Response to reviewers’ comments

PONE-D-21-12339

Subject: Effects of low-dose pirfenidone on survival and lung function decline in patients with idiopathic pulmonary fibrosis (IPF): results from a real-world study

→ Thank you very much for the giving us an opportunity to revise the manuscript. We have responded to comments raised by reviewers.

Journal Requirements: When submitting your revision, we need you to address these additional requirements.

1. Please ensure that your manuscript meets PLOS ONE’s style requirements, including those for file naming. The PLOS ONE style templates can be found at

https://journals.plos.org/plosone/s/file?id=wjVg/PLOSOne_formatting_sample_main_body.pdf and

https://journals.plos.org/plosone/s/file?id=ba62/PLOSOne_formatting_sample_title_authors_affiliations.pdf

→ We checked the title, author, affiliations formatting guidelines, and manuscript formatting guidelines of PLOS ONE and edited the manuscript to fit PLOS ONE’s style.

2. We note that you stated that data were collected prospectively. Could you please provide the following additional information in your manuscript Methods:

1) Please state whether data were collected routinely

→ We apologize for not describing enough information about data collection in the methods section. We added the following to the manuscript. (Page 8, Line 155)

Patients’ characteristics (age, gender, smoking status, BMI) and clinical characteristics (medical history, diagnosis, pulmonary function, radiologic patterns, biomarkers) were collected. Clinical and laboratory data, including pulmonary function test and image studies were collected regularly and in real-time at the time of workup and follow up by the pre-set protocols specified for ILD. All the data collected were again retrospectively reviewed. Data on medications were collected throughout the study, including immunosuppressive agents.

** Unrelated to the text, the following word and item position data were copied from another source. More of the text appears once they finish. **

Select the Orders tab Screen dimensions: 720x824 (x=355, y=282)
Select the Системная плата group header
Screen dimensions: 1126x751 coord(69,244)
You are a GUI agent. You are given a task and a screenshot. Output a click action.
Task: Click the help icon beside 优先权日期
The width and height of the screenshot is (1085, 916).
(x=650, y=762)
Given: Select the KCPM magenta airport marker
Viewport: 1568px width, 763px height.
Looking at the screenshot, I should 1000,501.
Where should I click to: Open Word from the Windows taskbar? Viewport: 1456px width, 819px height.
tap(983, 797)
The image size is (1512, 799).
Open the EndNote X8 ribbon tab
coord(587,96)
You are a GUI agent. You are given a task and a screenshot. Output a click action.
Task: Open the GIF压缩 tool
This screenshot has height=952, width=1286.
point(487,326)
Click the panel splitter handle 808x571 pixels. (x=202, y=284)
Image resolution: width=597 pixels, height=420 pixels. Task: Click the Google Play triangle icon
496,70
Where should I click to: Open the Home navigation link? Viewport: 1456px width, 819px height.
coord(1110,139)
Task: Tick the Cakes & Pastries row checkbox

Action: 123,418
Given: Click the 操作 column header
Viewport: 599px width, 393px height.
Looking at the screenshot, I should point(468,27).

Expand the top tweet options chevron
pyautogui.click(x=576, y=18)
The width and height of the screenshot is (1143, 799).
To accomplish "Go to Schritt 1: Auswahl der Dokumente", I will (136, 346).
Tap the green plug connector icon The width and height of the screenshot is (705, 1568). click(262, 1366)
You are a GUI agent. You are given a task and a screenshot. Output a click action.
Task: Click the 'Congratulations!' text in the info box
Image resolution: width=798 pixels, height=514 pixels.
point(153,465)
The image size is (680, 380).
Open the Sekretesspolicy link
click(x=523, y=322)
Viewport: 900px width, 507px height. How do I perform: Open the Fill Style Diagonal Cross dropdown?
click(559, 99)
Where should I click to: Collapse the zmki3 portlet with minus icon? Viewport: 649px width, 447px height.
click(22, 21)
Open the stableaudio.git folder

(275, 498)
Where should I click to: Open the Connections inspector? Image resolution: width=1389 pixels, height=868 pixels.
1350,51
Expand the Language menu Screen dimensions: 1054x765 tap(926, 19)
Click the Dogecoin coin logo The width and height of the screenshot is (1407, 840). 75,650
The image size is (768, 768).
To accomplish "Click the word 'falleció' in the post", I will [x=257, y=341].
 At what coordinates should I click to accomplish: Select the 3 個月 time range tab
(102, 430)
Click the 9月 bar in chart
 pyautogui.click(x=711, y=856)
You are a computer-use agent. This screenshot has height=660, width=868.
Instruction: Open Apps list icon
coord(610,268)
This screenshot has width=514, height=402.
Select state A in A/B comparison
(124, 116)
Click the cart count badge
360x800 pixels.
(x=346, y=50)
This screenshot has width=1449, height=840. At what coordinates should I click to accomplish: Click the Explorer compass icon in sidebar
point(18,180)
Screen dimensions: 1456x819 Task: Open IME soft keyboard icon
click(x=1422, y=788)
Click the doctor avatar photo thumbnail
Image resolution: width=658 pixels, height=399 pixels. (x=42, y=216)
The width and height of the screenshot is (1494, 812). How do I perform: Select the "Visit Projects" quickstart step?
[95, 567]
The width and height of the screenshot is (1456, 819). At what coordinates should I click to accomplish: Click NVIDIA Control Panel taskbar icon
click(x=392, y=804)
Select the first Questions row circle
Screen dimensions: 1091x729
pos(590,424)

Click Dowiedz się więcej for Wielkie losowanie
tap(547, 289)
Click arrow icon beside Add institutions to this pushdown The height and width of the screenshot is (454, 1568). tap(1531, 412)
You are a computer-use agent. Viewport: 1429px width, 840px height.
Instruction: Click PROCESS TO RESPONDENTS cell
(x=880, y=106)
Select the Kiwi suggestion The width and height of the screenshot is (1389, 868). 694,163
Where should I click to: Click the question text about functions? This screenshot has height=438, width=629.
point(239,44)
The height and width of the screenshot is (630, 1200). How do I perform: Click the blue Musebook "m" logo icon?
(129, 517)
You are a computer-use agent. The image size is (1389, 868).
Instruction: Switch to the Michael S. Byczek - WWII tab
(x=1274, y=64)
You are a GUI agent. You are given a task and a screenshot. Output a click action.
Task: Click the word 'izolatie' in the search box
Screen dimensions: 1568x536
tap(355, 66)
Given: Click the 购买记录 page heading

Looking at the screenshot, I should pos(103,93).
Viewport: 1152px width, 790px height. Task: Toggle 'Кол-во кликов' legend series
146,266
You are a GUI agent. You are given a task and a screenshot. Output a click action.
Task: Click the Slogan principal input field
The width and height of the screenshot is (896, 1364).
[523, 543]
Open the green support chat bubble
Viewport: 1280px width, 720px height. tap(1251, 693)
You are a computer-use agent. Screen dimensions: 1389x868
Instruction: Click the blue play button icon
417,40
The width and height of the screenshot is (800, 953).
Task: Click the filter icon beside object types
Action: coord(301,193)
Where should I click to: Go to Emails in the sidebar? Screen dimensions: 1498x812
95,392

2) Please state whether treatment with pirfenidone was standard-of care at your hospital

→ We agree that answer to this comment is necessary. Pirfenidone is used as standard-of-care in our hospital. We added the following to the manuscript. (Page 8, Line 171)

There is a compulsory and universal health insurance system in South Korea. Pirfenidone is an expensive drug and was approved by the health insurance system in October 2015. The reimbursement criteria for pirfenidone are strict and are limited to patients with a definite IPF based on high resolution CT and/or surgical lung biopsy and with FVC ≤ 90% or DLCO ≤ 80%. Therefore, since then, pirfenidone has been established as the standard-of-care for patients who satisfy the above criteria, and is also used in our hospital. But Nintedanib is not approved to reimburse and is rarely prescribed due to its high cost in South Korea.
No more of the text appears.